Atlas Producer Shrugs and Refuses to Make Sequel
After Atlas Shrugged debuted to devastating debuts, producer John Aglialoro told the Los Angeles Times that he is considering ending the project without producing the second and third parts of the trilogy that were part of the original Atlas plan.
“Why should I put up all of that money if the critics are coming in like lemmings?” Aglialoro asked.
“Critics, you won,” said John Aglialoro, the businessman who spent 18 years and more than $20 million of his own money to make, distribute and market “Atlas Shrugged: Part 1,” which covers the first third of Rand’s dystopian novel. “I’m having deep second thoughts on why I should do Part 2.”

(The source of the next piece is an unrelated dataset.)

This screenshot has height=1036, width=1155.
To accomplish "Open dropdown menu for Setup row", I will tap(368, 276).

“Atlas Shrugged” was the top-grossing limited release in its opening weekend, generating $1.7 million on 299 screens and earning a respectable $5,640 per screen. But the the box office dropped off 47% in the film’s second week in release even as “Atlas Shrugged” expanded to 425 screens, and the movie seemed to hold little appeal for audiences beyond the core group of Rand fans to whom it was marketed.

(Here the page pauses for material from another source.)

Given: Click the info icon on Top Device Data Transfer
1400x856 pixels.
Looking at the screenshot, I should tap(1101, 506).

Ranked by Forbes Small Business as the 10th richest executive of any small publicly traded company in 2007, John Aglialoro has reportedly spent $20 million over the past two decades working to make Ayn Rand’s Atlas Shrugged into a big screen trilogy.
Aglialoro told the Daily Caller that he bought the Atlas movie rights from Leonard Peikoff in 1992. When the Caller asked about Aglialoro’s expectations for the film’s reception, he replied:
[I]t’s not so much what I think . . . it’s more important what people think who I respect and know the project well. After the showing on Thursday, I walked over to Nathaniel Branden and also Barbara Branden was there and she saw it, and I was going to ask them what they thought, which meant a lot to me. Before I could ask for their question, I saw tears in their eyes, so I knew that I didn’t have to ask the question.

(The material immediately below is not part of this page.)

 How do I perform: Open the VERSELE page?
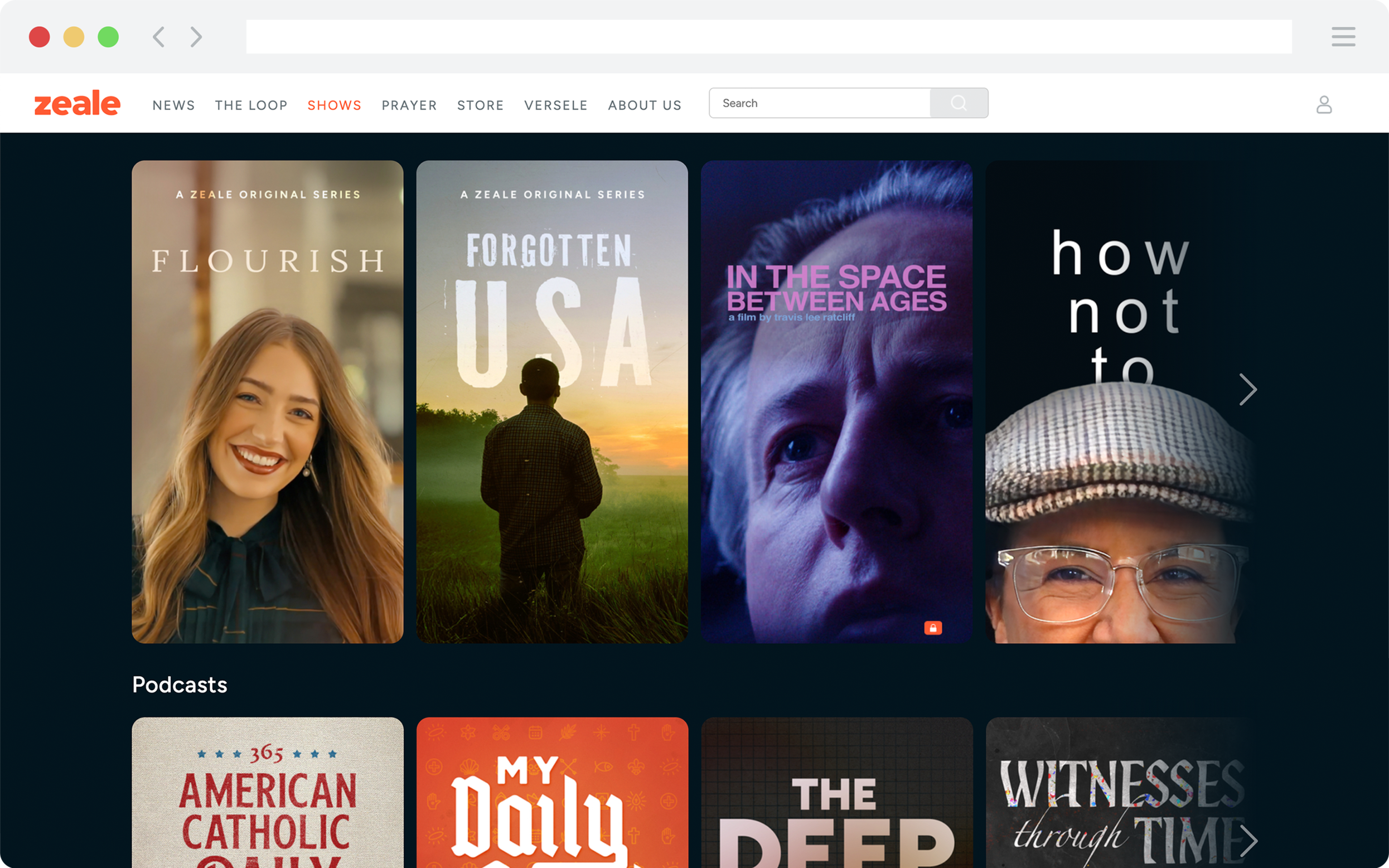coord(556,106)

Much of Rand’s objectivist philosophy centers around what’s worth the protagonist’s attention — in an earlier novel, her main character delivers an oft-quoted insult like a slap in the face: I don’t think of you.
Despite his professed focus on opinions from his inner circle, Aglialoro sounds distinctly sensitive to that highest Randian insult, even from an intellectual unfriendly: “The New York Times gave us the most hateful review of all,” Aglialoro told the . “They didn’t cover it.”
Aglialoro finished the LAT interview saying: “I’ll make my money back and I’ll make a profit, but do I wanna go and do two? Maybe I just wanna see my grandkids and go on strike.”
Labeling critics “lemmings” and then going Galt? Forget the Atlas flop — congratulations, John Aglialoro, you have duly purchased your spot as objectivism’s true intellectual heir.